Securitization is an alternate form of funding for corporations. When it works well it is an excellent source of funding for many organizations. Securitization is a form of structured finance.
How does it work? A company or organization takes certain assets that are desired by various investors. These assets are most typically receivables, contracts, car loans, credit cards, mortgages, etc. The quality of these assets is key in the entire securitization process. We watched the financial world fall apart when people discovered those securitized mortgages that were bundled in the United States had a very low credit quality.
One of the reasons investors like securitized assets is that the risk is spread among hundreds, probably thousands of different borrowers. This diversifies risk. We continually hear how one needs to diversify to control risk, whether in business or in our personal financial affairs. The cash flows that come out of that pool of assets backs up the quality of the investment by the buyer of the securitized asset.
For a transaction to be properly securitized there has to be a strong level of predictability in the repayment of the loans, leases, mortgages, etc.
How are Securitizations structured? The assets become known as a 'pool' of assets. Financial analysts or the credit rating agencies (Standard & Poors, etc.) assign a credit rating to this newly created SPV (Special Purpose Vehicle). Investors buy this pool of assets because they theoretically understand the asset quality and the risk. There are many subsets to the risk which we won't cover in our article - for example, concentrations of assets or customers, etc.
The pool of assets is usually 'serviced' by the seller. He collects and maintains the portfolio - of course it was he who also created the portfolio of assets. The ongoing collection of the portfolio flows back to the investors who purchased it.

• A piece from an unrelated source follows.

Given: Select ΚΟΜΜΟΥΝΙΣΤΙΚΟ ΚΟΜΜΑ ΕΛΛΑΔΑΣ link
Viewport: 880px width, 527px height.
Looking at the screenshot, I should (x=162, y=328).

Securitization has become more and more popular because it has provided great liquidity to the financial markets.
In summary, the securitization flow chart is as follows:
A seller creates the assets
An SPV is formed around those assets
Investors purchase the SPV
A trustee monitors the flow of cash, collections, etc.
Of course as one can imagine all sorts of lawyers, accountants and financial analysts have a healthy hand in various aspects of the above process flow!
The benefits of securitization can be summed up as follows:
* It provides cash flow to many companies who would otherwise have to wait years for customer payments, etc.
* Profits from the sale of the pool of assets allow a company to grow and create more assets.
* When properly structured there are certain balance sheet enhancements - i.e. the company selling the pool gets cash but does not take on debt.